**Brief:** Restate word for word the lines of the entries below, starting with the line that holds "You are a GUI agent. The screenshot is 2072×1782." and ending with the line that holds "Site Map (1091, 1623)", and no others.

**Exercise inputs:**
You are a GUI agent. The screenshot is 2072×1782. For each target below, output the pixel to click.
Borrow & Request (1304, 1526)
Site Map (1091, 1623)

* * *

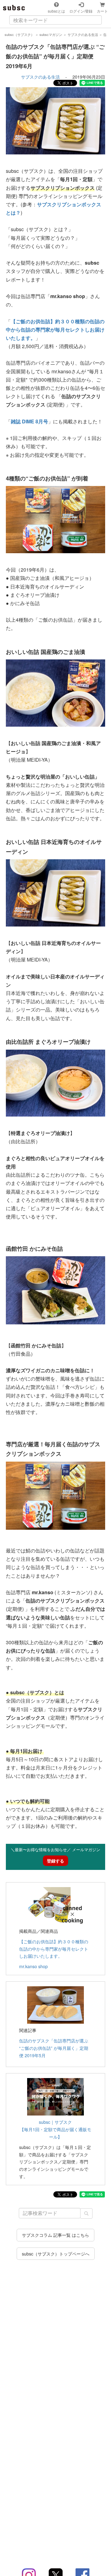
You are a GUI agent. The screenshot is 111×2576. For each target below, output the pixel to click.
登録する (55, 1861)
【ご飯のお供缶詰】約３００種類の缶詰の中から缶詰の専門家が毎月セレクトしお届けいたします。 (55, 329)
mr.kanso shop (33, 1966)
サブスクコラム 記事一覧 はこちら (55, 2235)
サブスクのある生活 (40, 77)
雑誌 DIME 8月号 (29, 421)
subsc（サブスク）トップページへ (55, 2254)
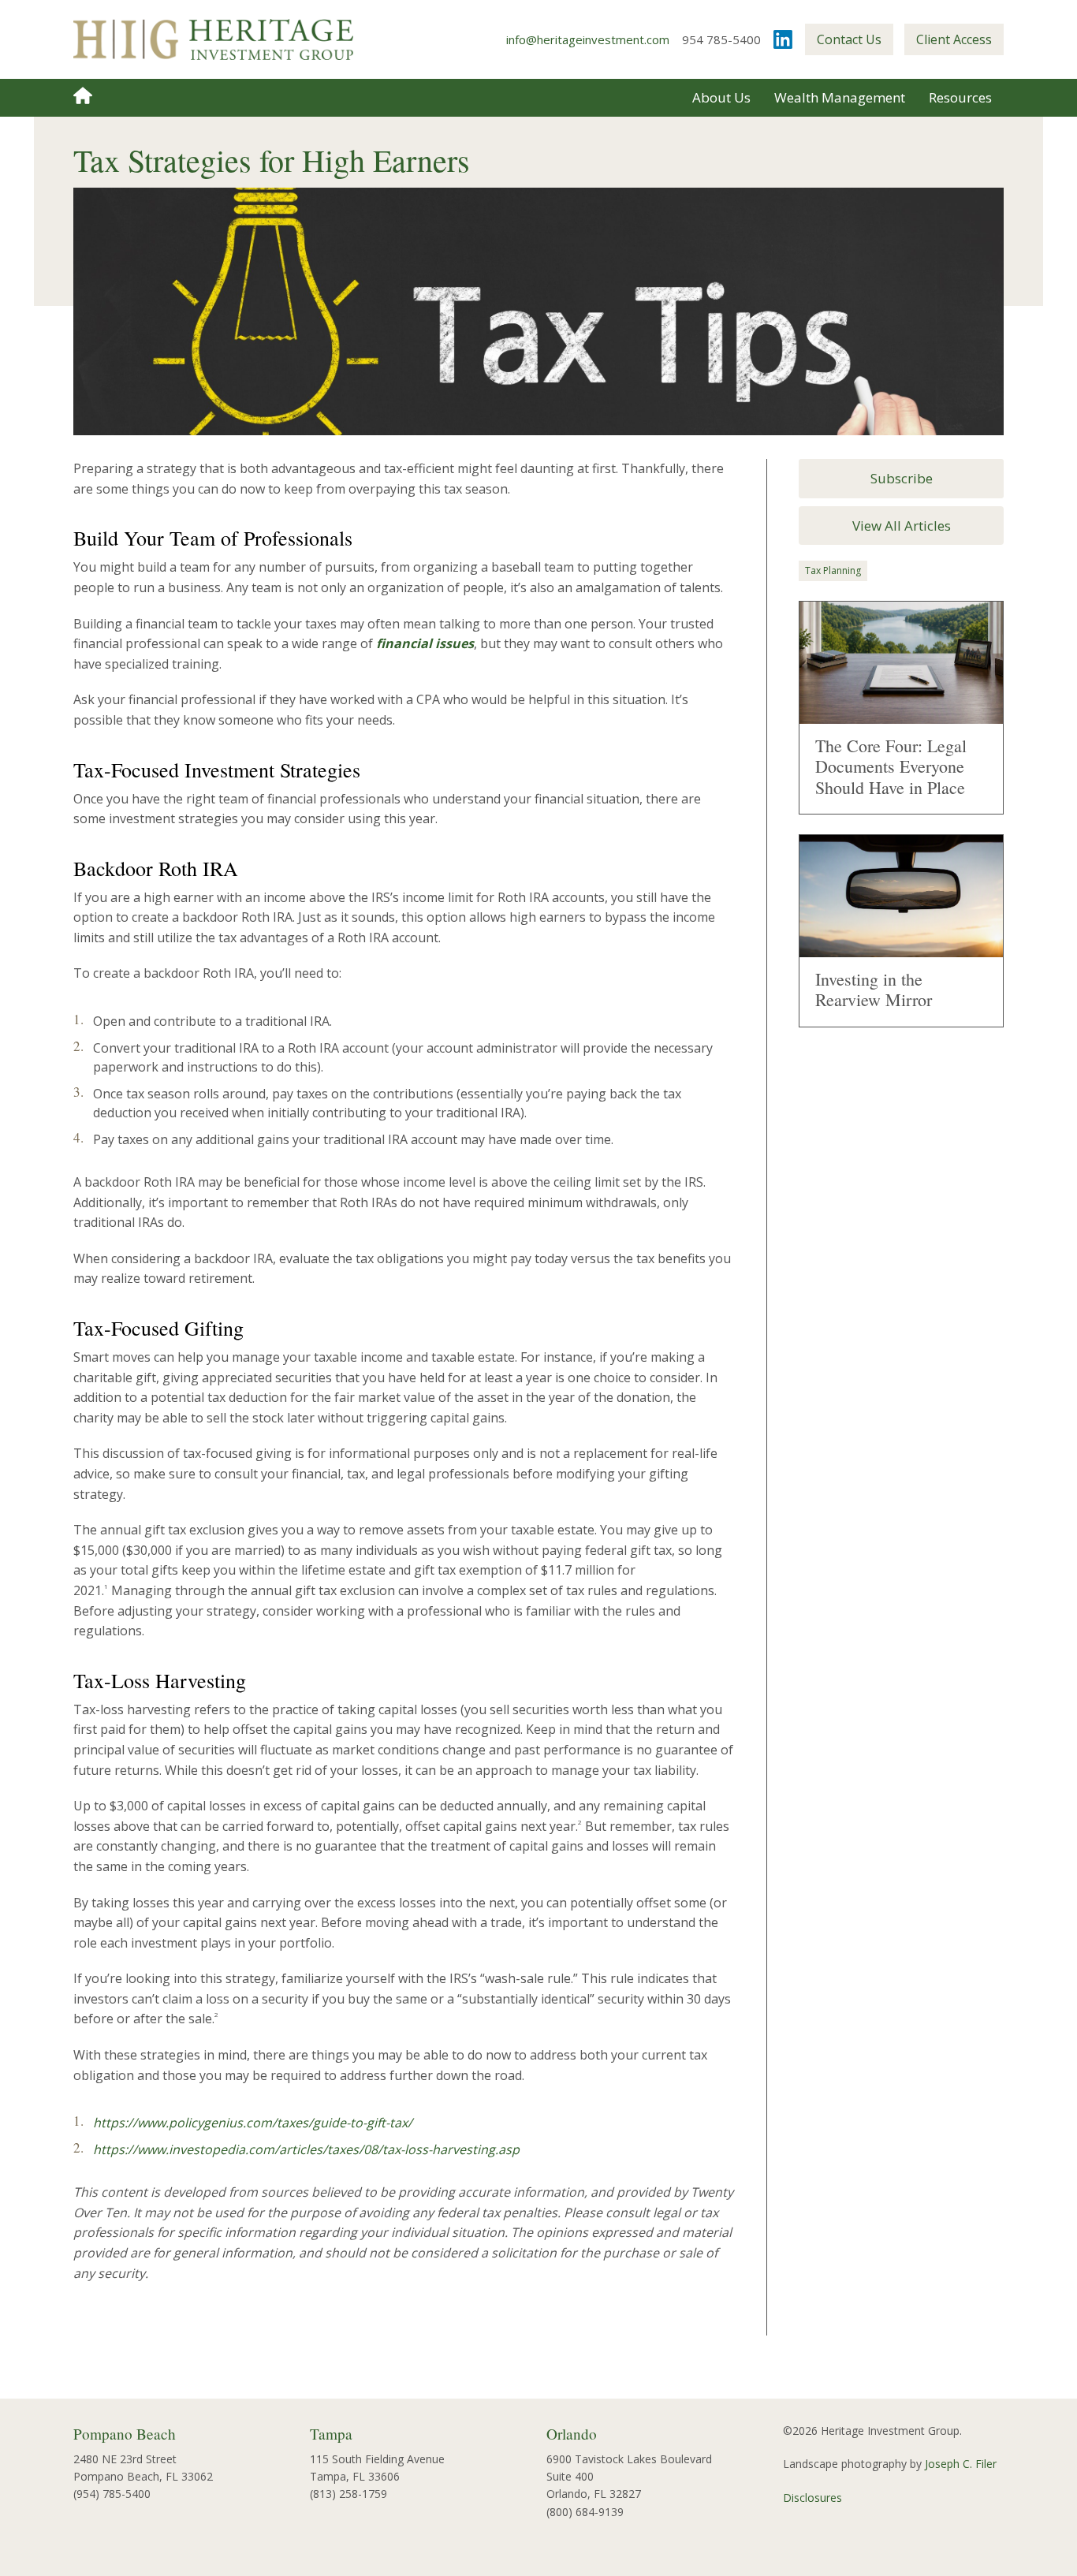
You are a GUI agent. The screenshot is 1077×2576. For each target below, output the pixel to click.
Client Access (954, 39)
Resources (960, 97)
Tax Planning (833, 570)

**Exercise output:**
You are a GUI agent. The screenshot is 2072×1782. For each target below, output the pixel to click.
Borrow & Request (1304, 1526)
Site Map (1091, 1623)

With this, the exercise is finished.